··· 提示抜粋 ···
山  旅
会報 No.163
好山好山旅会
H.19.9 
 

                                             

平成19年10月例会山行計画
第一例会 10月 6日(土)~8日(月) 東北 栗駒山・神室山・虎毛山 担当者 八木
第二例会 10月 13日(土) 奥多摩 奈良倉山 担当者 吉田(博)
第三例会 10月14日(金)~17日(月) 大菩薩 小金沢連嶺 担当者 清水(ふ)
第四例会 10月27日(土) 軽井沢 白糸の滝・小浅間 担当者 清水(裕)
 
 
 
 《 日光 男体山・山王帽子山 》 
8 月4 日(土) 曇り
参加者 大田(L)、斉藤、高橋、清水(裕)、中出、佐々木 計6 名
男体山
-齊藤 記-
男体山の登山口二荒山神社は、中禅寺湖湖畔で行われている「登拝大祭奉納扇の的」の弓道大会で道着を着た人達でごったがえしていた。
本堂右脇に登拝登山受付があり、入山料として一人1000円を納めることになった。
7月31日から7日までが大祭でその後は500円になるそうだ。
一合目から 三合目は鹿よけの網が巻かれた大木の樹林帯の登りだ。
途中シラネアオイの標示があり、わき道に行ってみたが時期ではないらしく、その姿を見ることはできなかった。
三合目から四合目は治山工事用の舗装道路で、横に歩いたのはこの部分だけだ。
四合目の鳥居を右にくぐり、また急な山道に戻り、直登が続く。
樹林帯なので陽の差す事は無いが、汗が滝のようにふき出す。
···
## 課題 A
男体山の山行記録にある文「本堂右脇に登拝登山受付があり、入山料として一人1000円を納めることになった。」を英語に訳しなさい。
··· 記録一覧 ···
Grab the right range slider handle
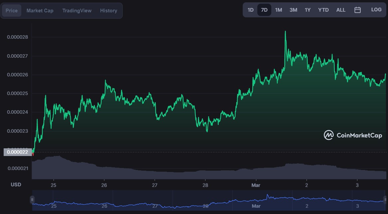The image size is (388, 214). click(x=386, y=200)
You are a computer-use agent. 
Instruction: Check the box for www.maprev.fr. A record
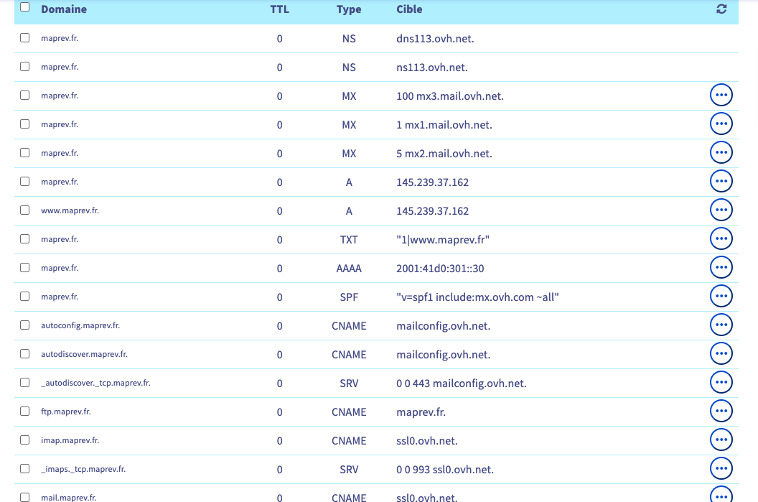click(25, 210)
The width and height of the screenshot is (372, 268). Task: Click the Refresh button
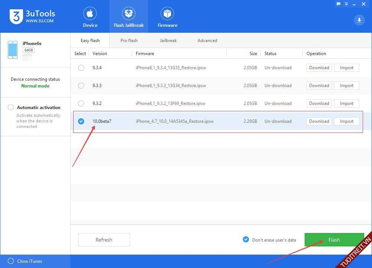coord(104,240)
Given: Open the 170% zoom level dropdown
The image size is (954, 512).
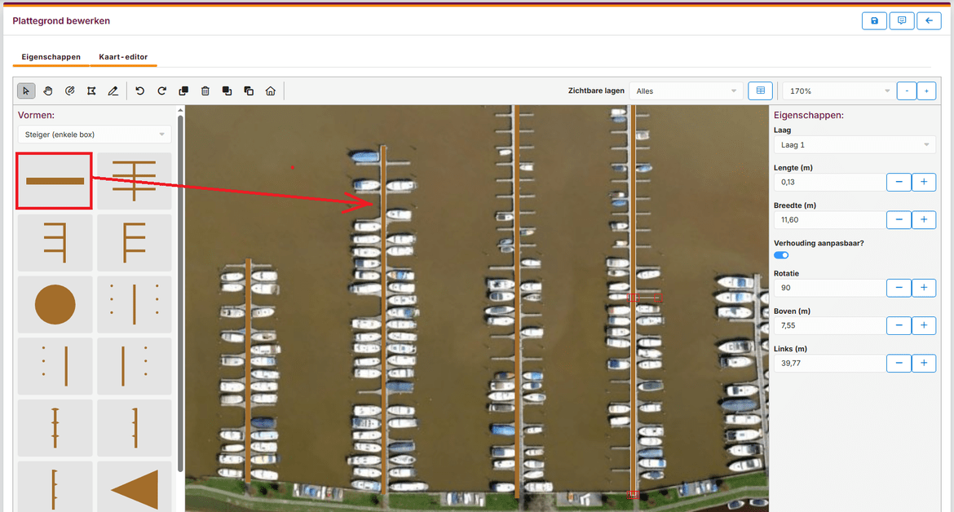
···
··· 記録一覧 ···
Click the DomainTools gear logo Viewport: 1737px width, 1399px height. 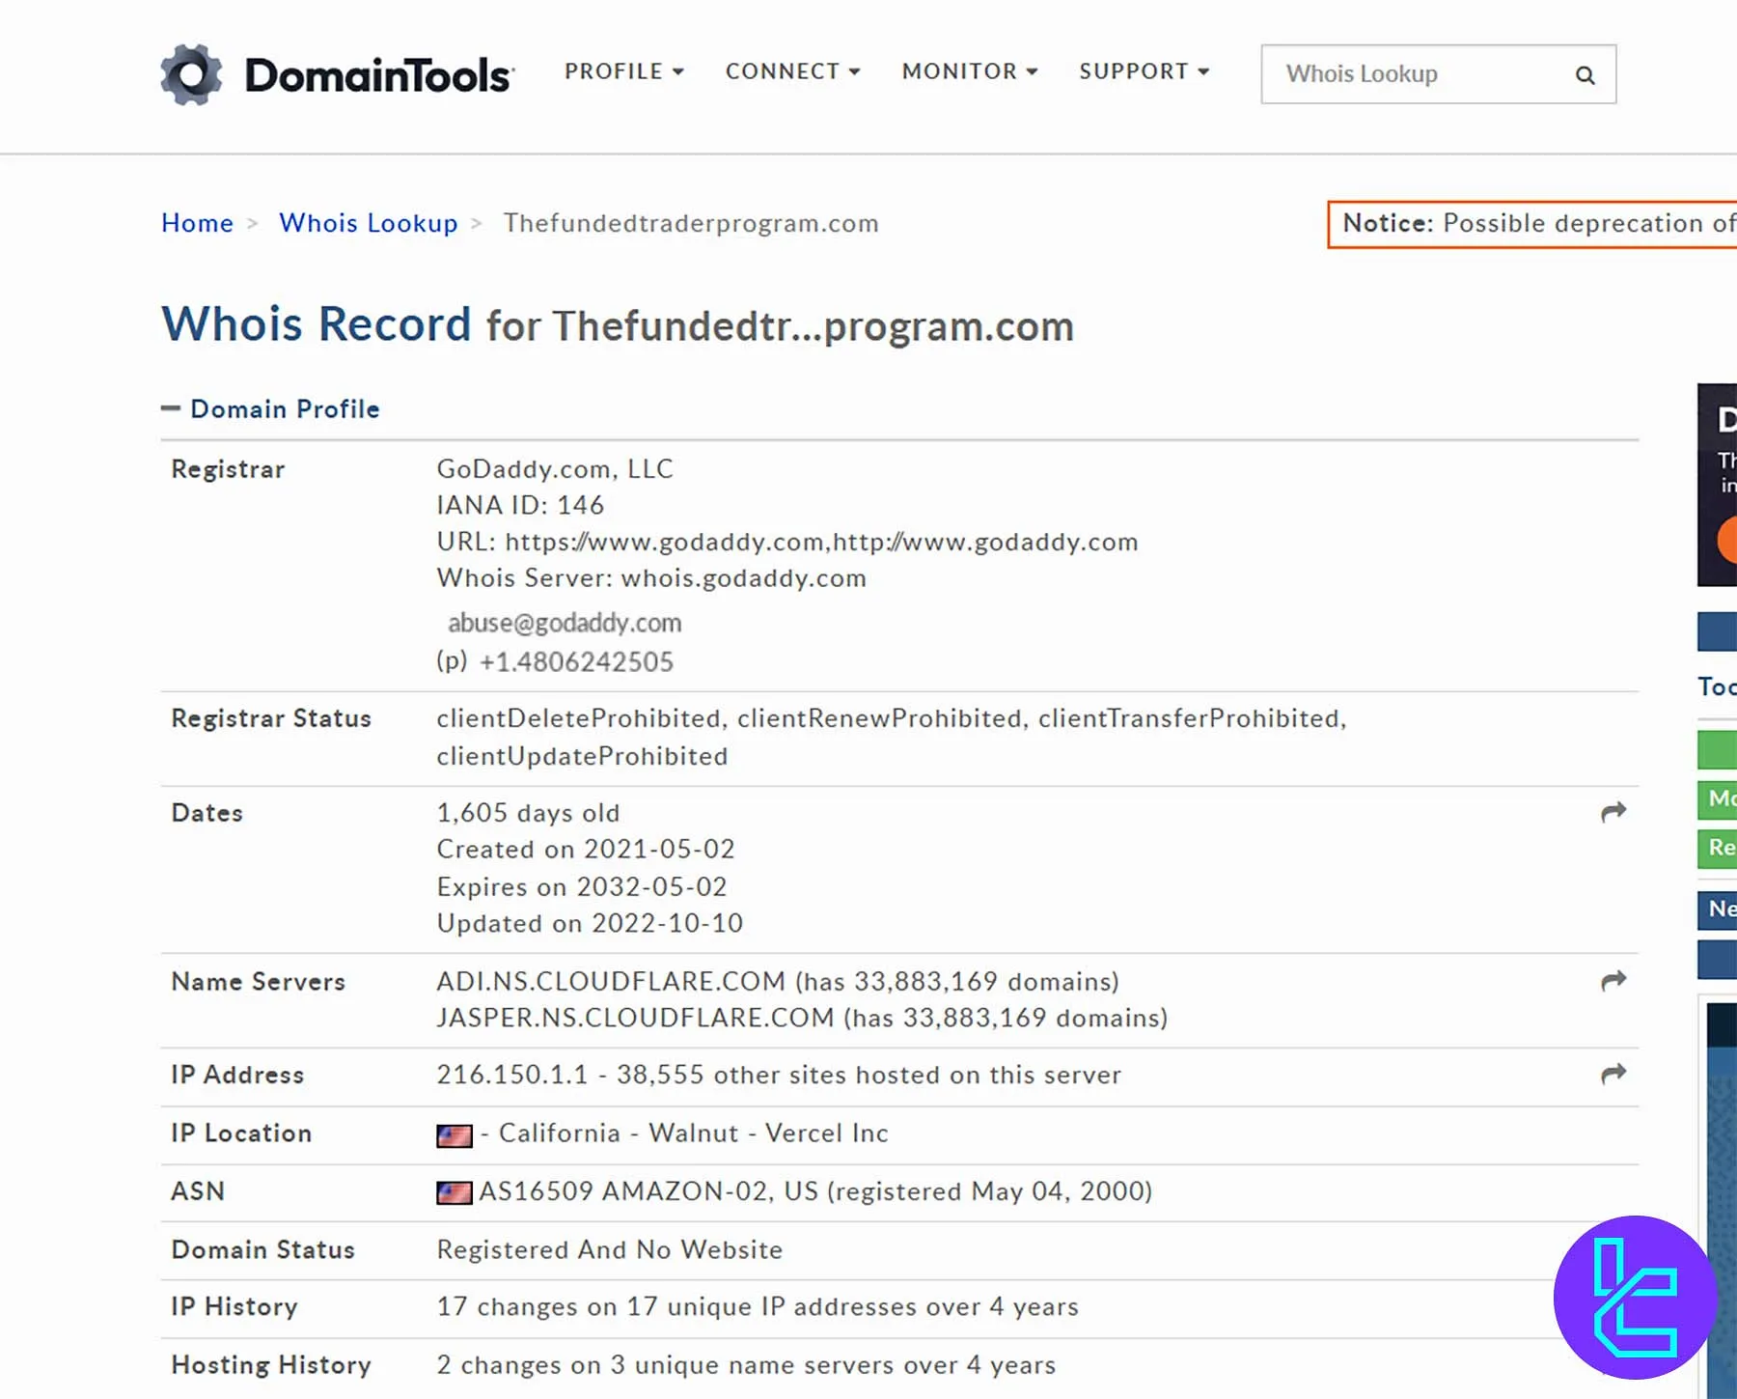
···
··· 記録一覧 ···
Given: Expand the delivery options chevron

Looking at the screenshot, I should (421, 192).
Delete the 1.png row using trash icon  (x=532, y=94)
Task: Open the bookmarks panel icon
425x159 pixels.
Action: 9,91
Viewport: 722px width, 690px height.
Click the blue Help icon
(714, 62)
···
## 課題 B
記録のうち、「Grab the right range slider handle」を含む行から始めて「The image size is (954, 512).」を含む行までを、両端の行も含めてそのまま返しなさい。画像は答えに含めないこと。

## 解答全文 A
To the right of the main hall was the registration desk for pilgrimage climbs, and we had to pay an entry fee of 1,000 yen per person.

## 解答全文 B
Grab the right range slider handle
The image size is (388, 214). click(x=386, y=200)
You are a computer-use agent. 
Instruction: Check the box for www.maprev.fr. A record
click(25, 210)
The width and height of the screenshot is (372, 268). Task: Click the Refresh button
coord(104,240)
Given: Open the 170% zoom level dropdown
The image size is (954, 512).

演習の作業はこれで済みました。